Task instructions |
Go through the material line by line and copy each one with the word "agent".

#### Given information ####

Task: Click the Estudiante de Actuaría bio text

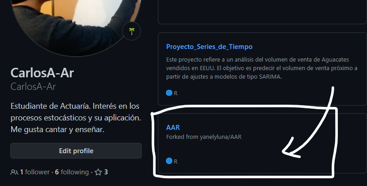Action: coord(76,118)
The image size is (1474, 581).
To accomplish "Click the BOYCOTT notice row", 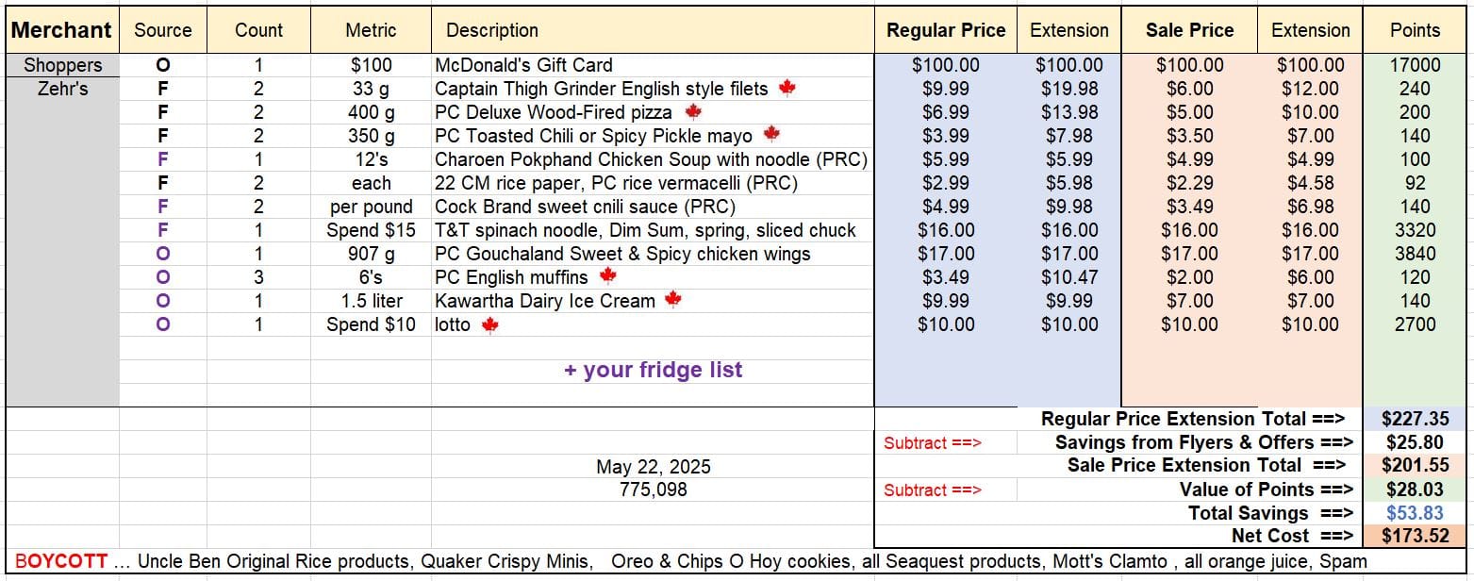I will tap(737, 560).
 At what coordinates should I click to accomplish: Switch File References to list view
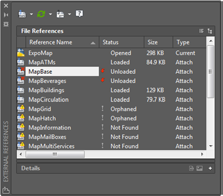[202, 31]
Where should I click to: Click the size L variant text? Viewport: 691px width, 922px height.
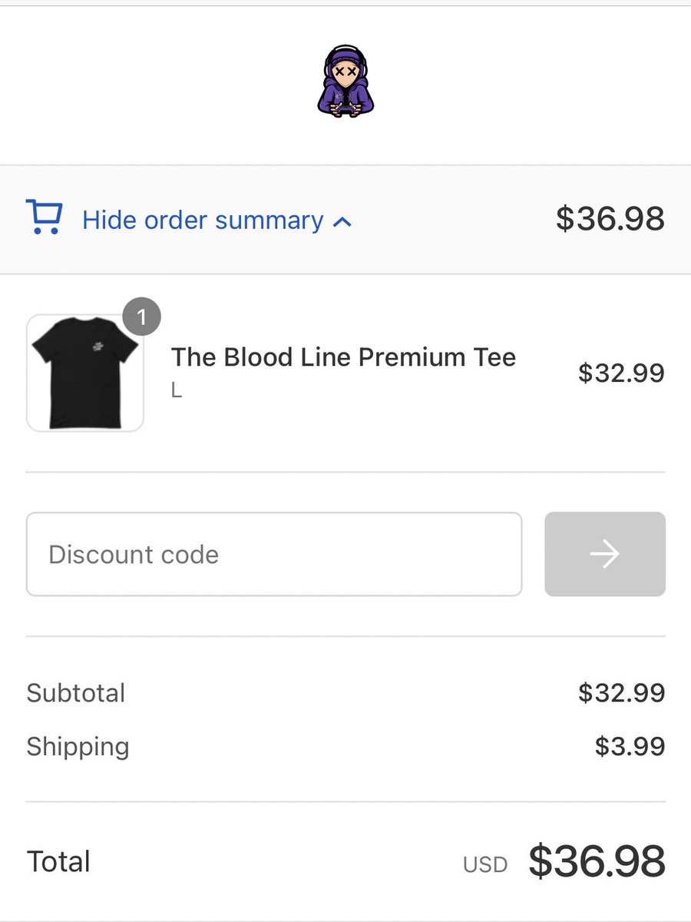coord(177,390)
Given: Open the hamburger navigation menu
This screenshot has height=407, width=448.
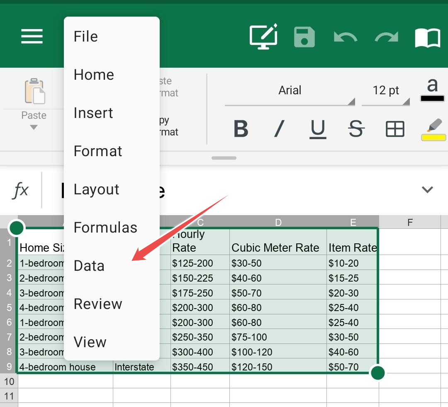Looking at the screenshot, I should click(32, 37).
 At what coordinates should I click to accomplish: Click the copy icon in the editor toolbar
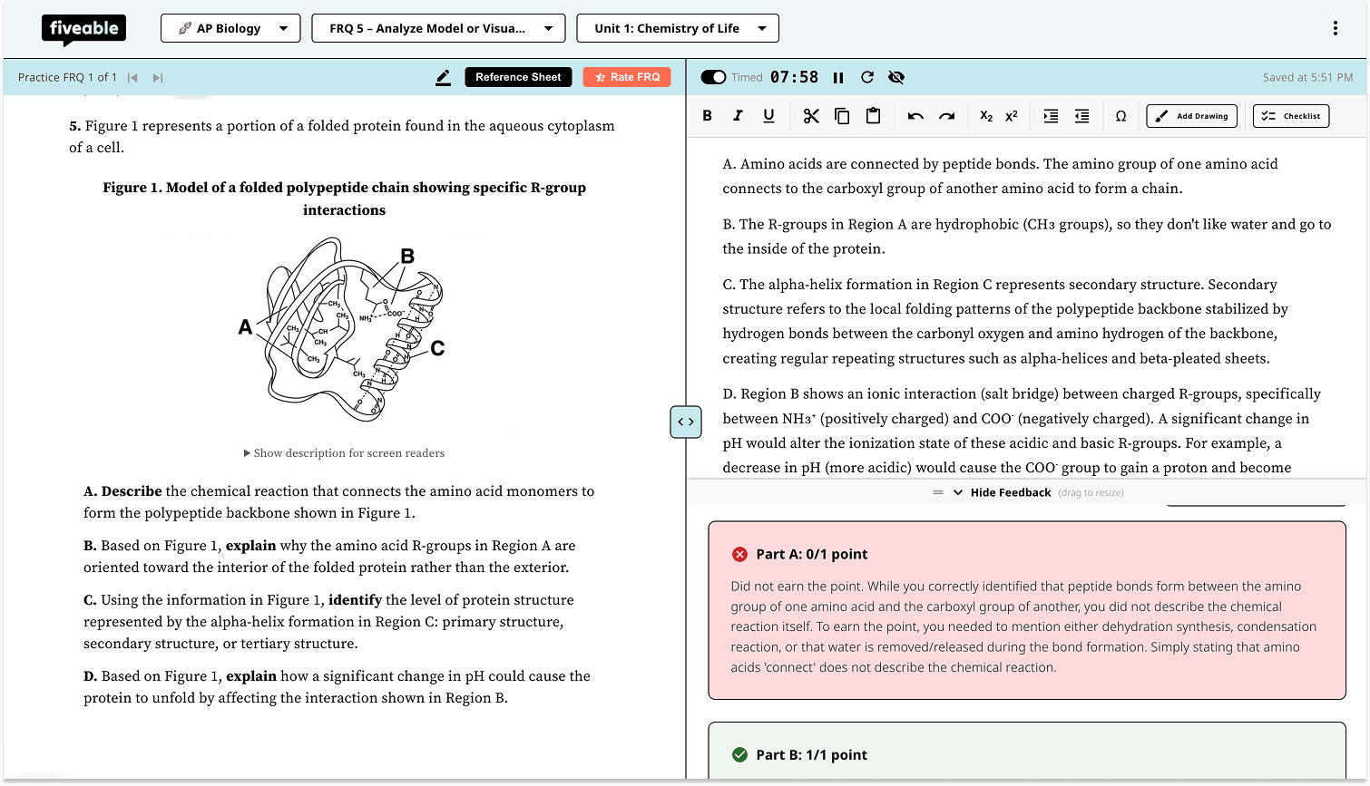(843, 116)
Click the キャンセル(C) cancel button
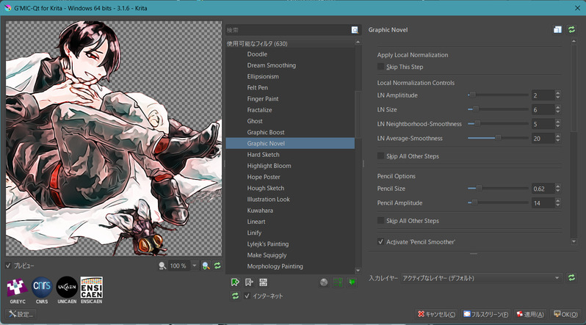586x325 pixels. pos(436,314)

####
#### Given information ####

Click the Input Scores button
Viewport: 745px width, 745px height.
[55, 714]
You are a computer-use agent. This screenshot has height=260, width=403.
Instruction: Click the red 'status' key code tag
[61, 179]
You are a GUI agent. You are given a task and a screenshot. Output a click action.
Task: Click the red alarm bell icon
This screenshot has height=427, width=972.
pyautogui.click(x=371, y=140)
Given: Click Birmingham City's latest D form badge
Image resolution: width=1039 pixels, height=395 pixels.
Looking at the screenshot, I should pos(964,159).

####
#### Given information ####

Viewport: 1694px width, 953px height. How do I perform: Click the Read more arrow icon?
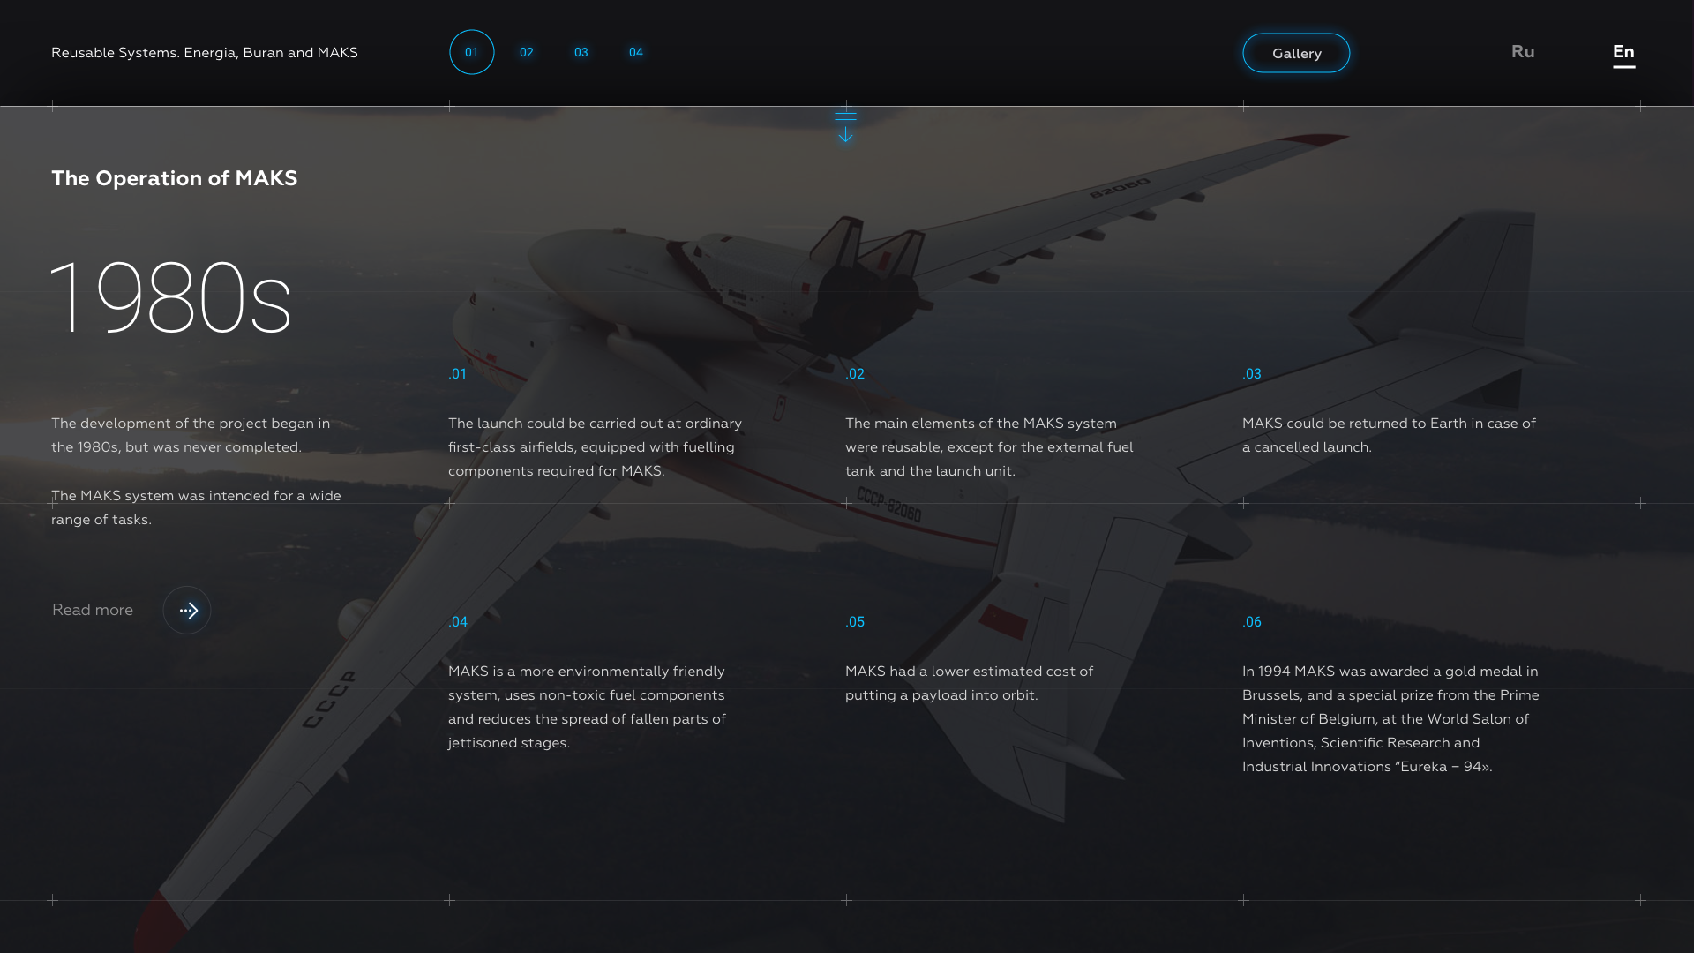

####

Answer section |
You are a computer-use agent. This screenshot has height=260, width=403.
You are a GUI agent. You are given a task and a screenshot. Output a click action.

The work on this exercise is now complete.